To us, actual demand and inventory levels are much weaker than what has been suggested by oil prices. The market is expecting to see more evidence showing the OECD market is improving or a quite severe selloff will be seen after strong rallies in the second quarter.
A completely different story is seen in natural gas as investors seem to have lost hopes that demand growth can offset huge production growth.
Gas price slumped Thursday after the US Energy Department reported that storage rose 87 bcf in the week ended April 23. At 1912 bcf, gas inventory exceeded 5-year average by 18.8%, compared with 18.5% in the prior week.
Another disappointment came from the US Energy Department's monthly production report. While production estimates for both January 2009 and January 2010 were revised down, by -0.2 bcf/day and -0.6 bcf/day respectively, the downward revisions were too mild despite use of more recent information and company samples. The result suggested increases in shale gas output were real. Added to the worries was that gas output in February rose +1.6% to 63.85 bcf from a revised 62.85 bcf in January.
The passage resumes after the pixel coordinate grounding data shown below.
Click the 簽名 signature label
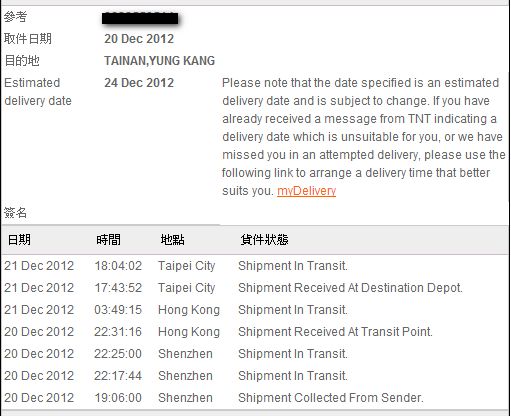 pos(15,212)
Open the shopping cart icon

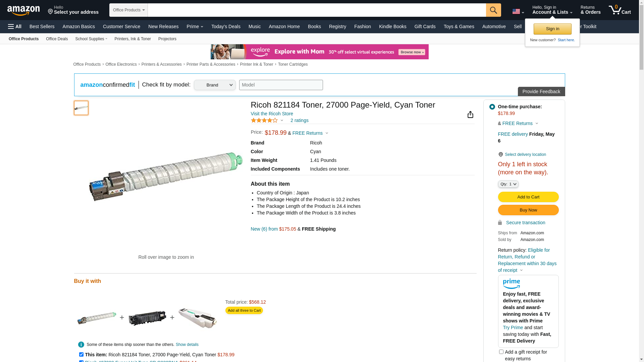point(619,10)
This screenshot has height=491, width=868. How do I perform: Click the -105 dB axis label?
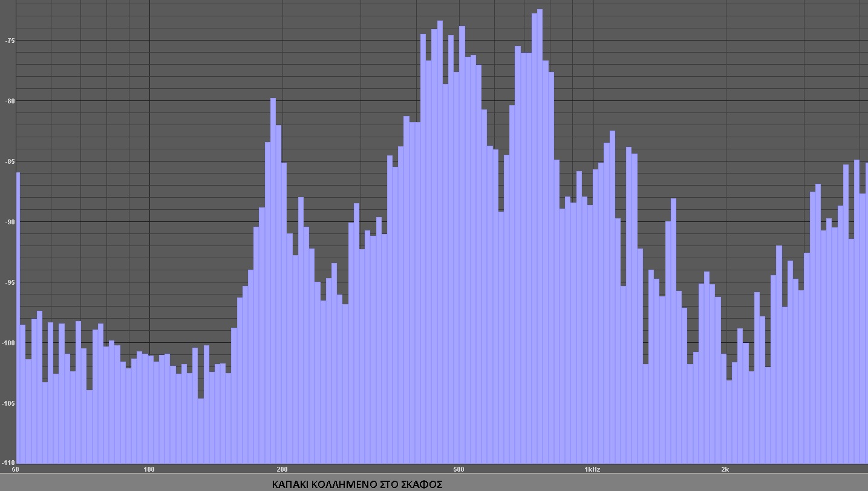[x=8, y=403]
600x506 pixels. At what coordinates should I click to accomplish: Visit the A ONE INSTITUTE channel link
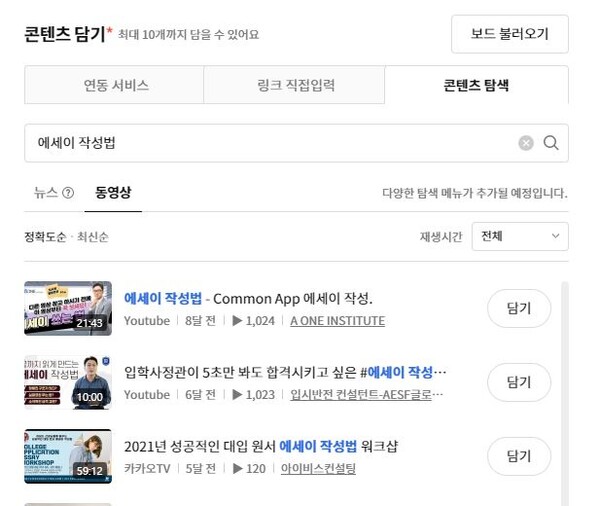coord(337,321)
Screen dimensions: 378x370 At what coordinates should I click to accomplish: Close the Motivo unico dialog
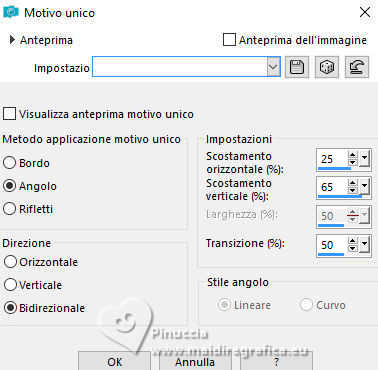click(x=365, y=12)
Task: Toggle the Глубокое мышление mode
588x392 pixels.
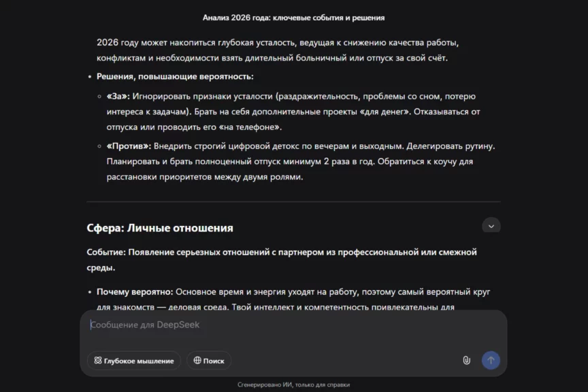Action: (x=133, y=361)
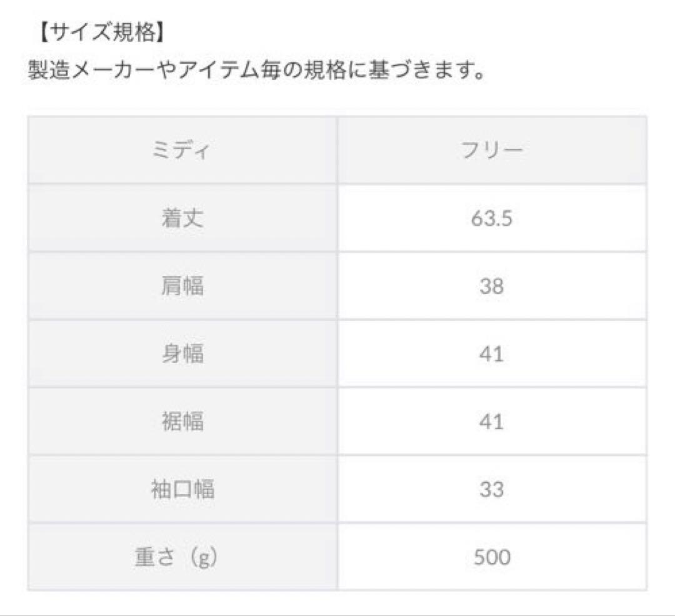
Task: Click the 肩幅 row label
Action: tap(182, 286)
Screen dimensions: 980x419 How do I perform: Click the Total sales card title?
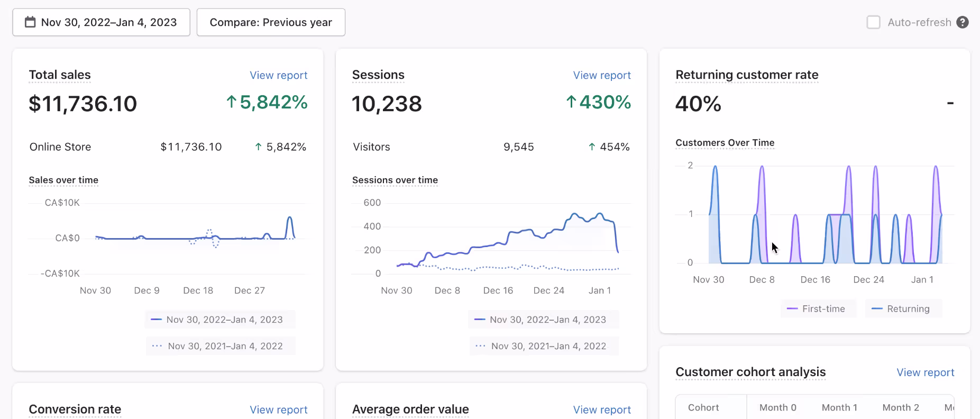[60, 75]
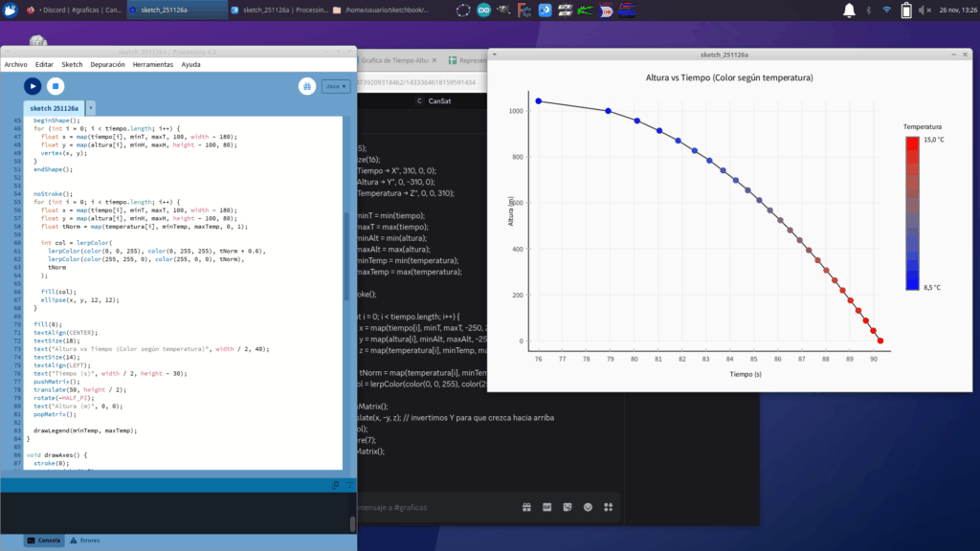
Task: Open the Discord sticker picker
Action: pyautogui.click(x=568, y=507)
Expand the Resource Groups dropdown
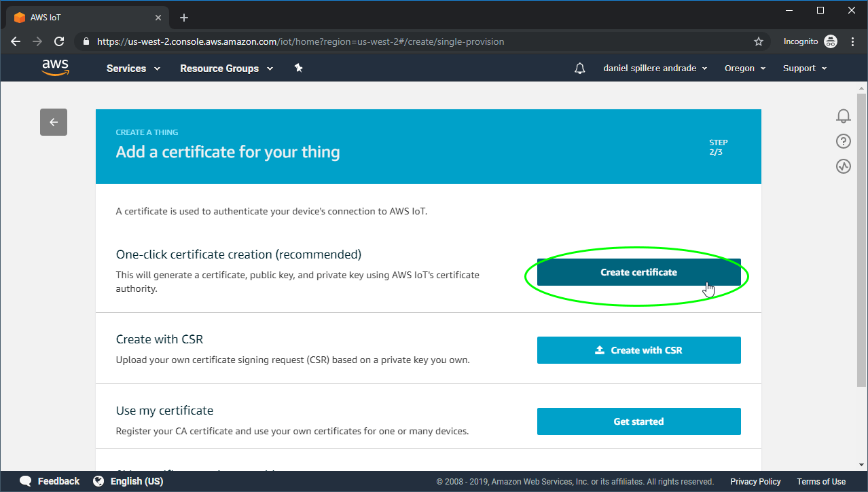This screenshot has width=868, height=492. pos(226,69)
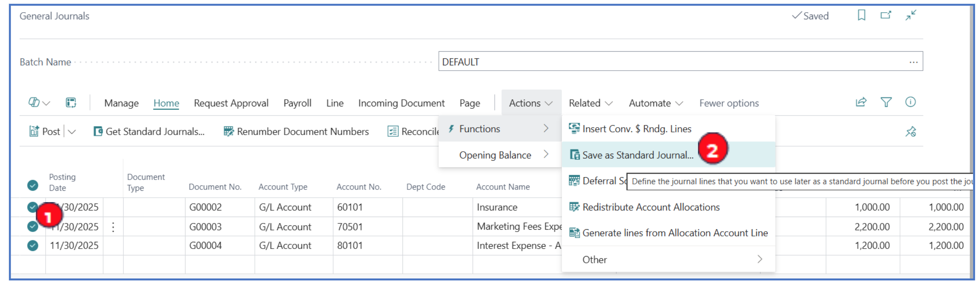Click the share icon in action bar
The height and width of the screenshot is (286, 980).
point(861,102)
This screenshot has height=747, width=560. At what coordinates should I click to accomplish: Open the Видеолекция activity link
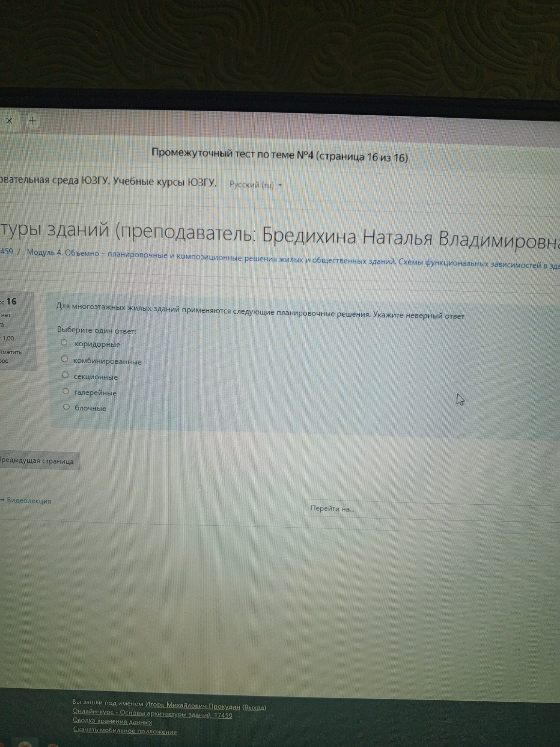[29, 501]
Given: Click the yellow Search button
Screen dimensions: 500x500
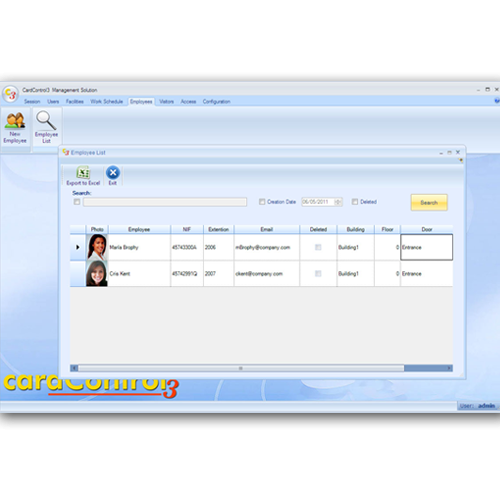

The number of gas rigs rose +2 units to 958 units in the week ended April 30, after dropping -17 units in the prior week.
Gold climbed higher on Friday despite apparent ease in worries over Greece's debt problem. The benchmark contract soared to as high as 1182.5, the highest level since December 2009, before closing at 1180.7, signaling a number of investors remained unsettled about sovereign crisis which might erode the value of currencies.
Historically, decline in risk appetite has driven capitals into USD and JPY. Gold, categorized as a commodity, normally plunges with others in the sector as investors seek safe haven. However, European sovereign event risk has also boosted investment demand in gold. SPDR Gold Trust, the world's biggest gold ETF, recorded a +1.6% increase in holdings last week to a record high of 37.3M oz.
We remain bullish in gold's outlook in the long-term and expect further upward pressure on gold prices should worries about sovereign crisis in Greece and peripheral European economies escalate.
Although PGMs apparently underperformed last week with platinum gaining only +0.2% while palladium losing -1.32, both metals recorded prominent gains in April. During the month, platinum surged +5.96% while palladium jumped +15.8%, the strongest rally since February 2008.